Gastronomy - Pico Islands - Traditional Food Specialties - Azores

Torresmos de porco (small browned rashers of bacon), morcela (blood pudding), linguiça com inhames (Portuguese sausage with yams) and molha de carne (a meat speciality) are the main dishes of a cuisine which, with caldo de peixe (fish soup), polvo guisado em vinho (octopus stewed in wine) and bolo-de-milho (prepared with maize), delights ail hearty eaters. Those who like shell-fish will find worthy companions for their appetite in the local lobsters, deep-water crabs and cavacos. The soft, white fresh cheese of Pico is a good start to a meal, which can end with the typical, delicious cheese of São João, with its yellow rind, soft interior and intense smell, produced from cow's milk.
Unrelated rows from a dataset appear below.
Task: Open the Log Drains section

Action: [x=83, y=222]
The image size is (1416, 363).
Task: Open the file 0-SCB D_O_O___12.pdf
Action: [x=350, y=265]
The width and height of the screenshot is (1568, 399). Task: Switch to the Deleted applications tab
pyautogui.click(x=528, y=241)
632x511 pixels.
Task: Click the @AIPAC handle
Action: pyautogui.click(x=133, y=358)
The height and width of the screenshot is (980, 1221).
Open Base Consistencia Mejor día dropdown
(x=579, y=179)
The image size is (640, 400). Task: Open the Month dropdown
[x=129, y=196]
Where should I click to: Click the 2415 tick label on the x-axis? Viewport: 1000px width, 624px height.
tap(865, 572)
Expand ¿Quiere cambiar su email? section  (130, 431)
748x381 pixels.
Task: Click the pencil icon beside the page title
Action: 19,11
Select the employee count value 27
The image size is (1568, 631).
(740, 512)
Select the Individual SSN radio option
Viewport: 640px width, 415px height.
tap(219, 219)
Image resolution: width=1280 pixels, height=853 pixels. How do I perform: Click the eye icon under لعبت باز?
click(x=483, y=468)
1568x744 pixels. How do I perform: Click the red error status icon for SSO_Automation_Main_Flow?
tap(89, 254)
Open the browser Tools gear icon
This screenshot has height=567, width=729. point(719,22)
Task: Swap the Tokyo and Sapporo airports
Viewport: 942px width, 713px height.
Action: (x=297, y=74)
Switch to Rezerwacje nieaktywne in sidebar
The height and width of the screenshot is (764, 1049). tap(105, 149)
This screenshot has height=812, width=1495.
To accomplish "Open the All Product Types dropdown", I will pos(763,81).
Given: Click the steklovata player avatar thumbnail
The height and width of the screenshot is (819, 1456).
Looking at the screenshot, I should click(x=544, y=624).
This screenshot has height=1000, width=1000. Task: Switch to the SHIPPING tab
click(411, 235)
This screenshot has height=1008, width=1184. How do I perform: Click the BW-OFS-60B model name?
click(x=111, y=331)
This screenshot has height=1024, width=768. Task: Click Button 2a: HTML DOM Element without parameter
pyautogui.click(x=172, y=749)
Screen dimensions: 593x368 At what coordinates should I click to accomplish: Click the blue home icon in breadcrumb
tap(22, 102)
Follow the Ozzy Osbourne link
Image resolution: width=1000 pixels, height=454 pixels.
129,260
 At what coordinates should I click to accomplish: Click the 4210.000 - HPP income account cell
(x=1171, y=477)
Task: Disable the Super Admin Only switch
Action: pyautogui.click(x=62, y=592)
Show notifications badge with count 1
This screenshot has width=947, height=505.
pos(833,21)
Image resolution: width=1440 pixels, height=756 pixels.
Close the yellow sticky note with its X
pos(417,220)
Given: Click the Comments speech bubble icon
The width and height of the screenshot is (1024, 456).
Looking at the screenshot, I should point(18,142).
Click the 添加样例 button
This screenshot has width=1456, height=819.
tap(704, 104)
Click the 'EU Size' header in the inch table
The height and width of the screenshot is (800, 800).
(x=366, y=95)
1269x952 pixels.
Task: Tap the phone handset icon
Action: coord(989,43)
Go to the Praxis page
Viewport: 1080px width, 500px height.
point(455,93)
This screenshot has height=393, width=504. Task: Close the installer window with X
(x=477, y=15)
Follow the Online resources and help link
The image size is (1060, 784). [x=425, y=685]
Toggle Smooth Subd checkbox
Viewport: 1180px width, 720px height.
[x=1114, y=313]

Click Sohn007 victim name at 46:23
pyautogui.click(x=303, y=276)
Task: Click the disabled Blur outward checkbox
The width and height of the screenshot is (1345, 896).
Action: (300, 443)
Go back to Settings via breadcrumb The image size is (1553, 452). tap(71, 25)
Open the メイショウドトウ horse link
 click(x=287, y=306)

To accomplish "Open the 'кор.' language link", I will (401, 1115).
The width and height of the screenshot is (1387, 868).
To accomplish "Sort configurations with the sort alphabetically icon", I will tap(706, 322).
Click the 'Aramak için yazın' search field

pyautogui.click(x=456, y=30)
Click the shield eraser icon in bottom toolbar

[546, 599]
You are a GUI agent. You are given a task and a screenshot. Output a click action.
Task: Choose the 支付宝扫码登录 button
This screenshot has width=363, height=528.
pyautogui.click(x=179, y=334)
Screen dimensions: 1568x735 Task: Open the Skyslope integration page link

Massa sovada, rosquilhas, vésperas and arroz doce are the typical sweets of the island, connected with the Holy Ghost Festivals. They are completed by the Carnival sweets, the filhoses, coscorões and sonhos. Fig and local brandies, made in old copper stills, are digestive beverages that are much appreciated. For those who like sweet drinks, Pico can offer the typical angelica.

Inhames

A famous "verdelho"
Born on the soil of lava, protected from the wind by walls of rough, dark stone, warmed by the rays of the sun, the bunches of grapes acquire the sweetness of honey. Squeezed, they produce a dry white wine with an alcoholic content of 15 to 17 degrees which, after ageing serves as an excellent appetiser. In the last century it was exported to many countries in Europe and America and even reached the tables of the Russian Court. The vineyards, which mark the landscape of the island, also produce a dry, fresh, light and fruity wine that is the ideal companion of a dish of shell-fish or fish, and also the red vinho de cheiro whose presence is compulsory on tables on feast days.

The orchard island
The ground made of lava, the sun and the dry climate make Pico the orchard of the Azores, where apple and pear trees, damson and peach trees, plum and orange trees flourish and produce sweet, juicy fruits that are taken early in the morning on the fruit boats to the town of Horta by the men and women who sell them there. But it is the figs, with an interior that is as red as rubies, a true delicacy for gourmets, that best symbolise the delicious fruit of Pico.